Advocacy

Leukaemia & Blood Cancer New Zealand is dedicated to ensuring that all New Zealanders with blood cancers and related conditions have access to the best treatment and care available.

We have regular ongoing conversations with Ministers, MP’s, health officials and health related bodies around issues that affect our patients.

Amongst many, there are currently three areas we are focusing on: Clinical Trials, Access to Treatment and Survivorship.

Access to clinical trials

Support for, and access to, non-pharmaceutical funded clinical trials in New Zealand can be inequitable. These investigator-led trials answer important research questions don’t carry industry funding. They do however, offer New Zealand patients access to international best practice and potentially better treatment outcomes.

We have identified different approaches by the DHBs, resulting in different access depending on where the patient lives.

We understand there may not be new money available, and that under current health direction there is a desire to see greater commitment to clinical trials from DHBs, but this needs to be more than lip-service.

We believe there is an opportunity to better support investigator-led trials within DHBs that focus on efficacy and continuous improvement of outcomes to patients, and potential cost-savings within the current health dollar.

We would like to see a directive from the Ministry that supports mechanisms to facilitate this type of clinical trial.

Access to treatment – immunotherapies

Access to new immune therapies is becoming an increasingly pressing issue. We are in the era of precision (personalised) medicines for cancer treatment. Things are moving quickly in this area with the advent of immune checkpoint inhibitors and medicines being designed from specific genetic targets. We see no demonstrable change in thinking as to how to evaluate these highly effective drugs within the current PHARMAC model which centres strongly on cost-utility-analysis evaluation.

We acknowledge that PHARMAC do well on moving quickly with savings with generic drugs. However with current review mechanisms, they don’t seem to have answers as to how to evaluate these medicines to get them over the funding threshold.

These medicines are the future of cancer care and New Zealand should be gearing up for this with novel solutions. Solutions are in play in other countries that we like to compare ourselves to. We would like to see this conversation opened and progressed. This could include introducing a ring-fenced cancer budget with outcomes data being collected over a two to three year period and cost utility analysis being implemented. There would be the option to de-list a medicine that is not performing as expected.

Survivorship

With current initiatives around faster cancer diagnosis and treatment we are seeing increased numbers of cured patients. As a society we often talk about fighting cancer, focus on that fight, and forget that an increasing number of people are surviving blood cancer. Whilst this is the desired outcome the long-term complications following a bone marrow transplant and treatment can be considerable.
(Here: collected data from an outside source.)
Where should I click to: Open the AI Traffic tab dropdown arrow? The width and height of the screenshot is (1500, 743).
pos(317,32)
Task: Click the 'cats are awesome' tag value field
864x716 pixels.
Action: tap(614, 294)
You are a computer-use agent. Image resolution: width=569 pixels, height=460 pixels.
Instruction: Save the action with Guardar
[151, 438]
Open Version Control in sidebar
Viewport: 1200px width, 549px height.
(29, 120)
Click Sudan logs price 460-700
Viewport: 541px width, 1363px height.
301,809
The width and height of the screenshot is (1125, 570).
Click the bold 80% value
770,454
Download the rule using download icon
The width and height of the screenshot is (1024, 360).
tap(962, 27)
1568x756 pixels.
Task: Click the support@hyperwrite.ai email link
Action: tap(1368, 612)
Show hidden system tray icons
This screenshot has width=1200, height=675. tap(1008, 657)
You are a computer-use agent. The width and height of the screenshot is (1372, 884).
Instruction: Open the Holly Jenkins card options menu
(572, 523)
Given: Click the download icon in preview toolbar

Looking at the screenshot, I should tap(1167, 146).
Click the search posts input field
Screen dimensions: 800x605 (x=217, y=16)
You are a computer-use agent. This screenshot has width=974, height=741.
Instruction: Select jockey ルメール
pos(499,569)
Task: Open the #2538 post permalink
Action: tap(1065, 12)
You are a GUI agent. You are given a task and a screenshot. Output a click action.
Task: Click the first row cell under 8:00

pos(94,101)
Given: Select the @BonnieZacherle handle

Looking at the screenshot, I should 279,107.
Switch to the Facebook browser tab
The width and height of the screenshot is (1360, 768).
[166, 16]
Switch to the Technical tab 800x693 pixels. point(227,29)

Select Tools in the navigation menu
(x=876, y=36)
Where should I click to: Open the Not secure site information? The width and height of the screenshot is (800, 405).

Both medically and psychosocially the costs of surviving cancer can be huge – personal relationships often dissolve, not being able to work (or work to the level prior to diagnosis) means lower income into the household, and familial relationships can be forced to change (where the carer becomes the cared for). Mental health can also be a distressing issue for many survivors. There are insurance implications and often long-term health issues to contend with.

We support the Government’s health target of faster cancer treatment. We encourage Government to also be considering adding survivorship into the wider cancer treatment and services frame. By talking about surviving blood cancer, we will ensure that people are not forgotten once they have the all clear from their physician.

It is important for us to see this conversation on the table with thought being given to late-effects clinics, ongoing access to psychologists or counselling services. The primary care sector needs more education around the late effects of blood cancers to prevent further health issues.